「フョードル」のあまりにもひどい言いがかりに対して、「それはまるでひどい言い方です」と、「イォシフ神父」がいいました。
「・・・民衆を食いものにしてるんですぜ!」なんてことまで言われたのですから当然ですね。
「パイーシイ神父」は頑なに沈黙していました。
「イォシフ神父」は図書係で、「パイーシイ神父」は寡黙で博学で病身な神父でしたね。
そして、「ミウーソフ」は部屋から逃げ出し、「カルガーノフ」も彼に続きました。
これでもうこの昼食会は、確実にお流れになりましたね。
「フョードル」は「じゃ、神父さん、わたしもミウーソフさんのあとを追いまさあ!今後もう二度とお邪魔はしませんから。ひざまずいて頼んだって、来てやるものか。わたしが前に千ルーブル寄付したことがあるもんで、またぞろ目を光らせてたんでしょうがね、へ、へ、へ!だめでさあ、この上足し前なんぞしないから。わたしゃね、過ぎ去った青春に、わたしの嘗めたあらゆる屈辱に、仕返ししてやるんだ!」と、みずから作りあげた感情の発作にかられて、テーブルを拳でたたきました。

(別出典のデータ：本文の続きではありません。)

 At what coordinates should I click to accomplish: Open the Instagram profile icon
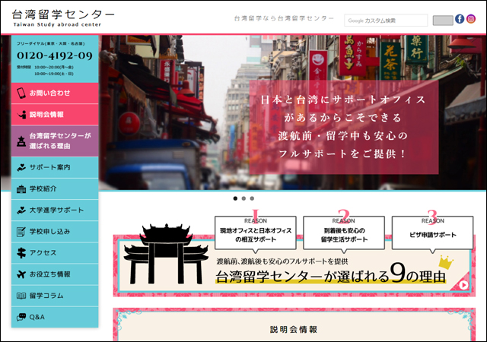(471, 19)
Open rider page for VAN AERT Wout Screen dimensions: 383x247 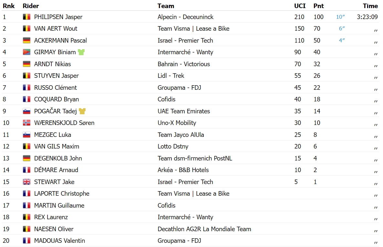pyautogui.click(x=56, y=29)
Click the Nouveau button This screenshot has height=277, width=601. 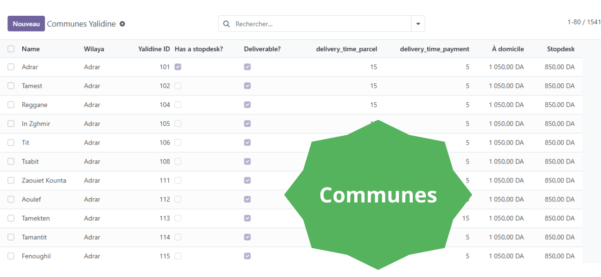click(x=26, y=24)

ここで、「わたしが前に千ルーブル寄付したことがある」というのは、彼が最初の妻の「アデライーダ」の法要のために、約百万円の寄付をしたことをさします。このときの行動も発作的でした。
そして、「フョードル」は、この修道院が自分の人生で大きな意味をもってしまった、つまり、ここの修道院のせいで、自分は苦い涙をさんざん流した、癲狂病みの女房を、つまり二度目の妻の「ソフィヤ・イワーノヴナ」のことですが、彼女が自分に楯ついたのはここの修道院のあなた方のせいだと、また、七つの教会会議で自分を呪って、近在一円に吹聴してまわったのもあんだらだ、もうだくさんだ神父さん、今は自由主義の時代で、汽船を鉄道の時代なんだ、千ルーブルだって、百ルーブルだって、いや百カペイカだって自分からとれやしませんからね!、と言いました。
「七つの教会会議」というのは、「ウィキペディア」で書かれている「7つの教会は、初期キリスト教における7つの主要教会として、新約聖書ヨハネの黙示録で言及されている教会」に由来するのでしょうか。
作者は、ふたたび「ここでまた、注釈が要る。」と書いています。
それは、この修道院がいまだかつて「フョードル」の人生で何一つそんな特別な意味をもったことがなかったし、修道院のおかげで彼が苦い涙を流したこともまったくありませんでした、ということです。
しかし、「フョードル」はみずから作りだした涙にすっかり夢中になり、一瞬われとわが話を信じそうになりました。
そして、感動のあまり泣きだしそうにさえなりましたが、その瞬間、そろそろ退却すべき潮時だと感じました。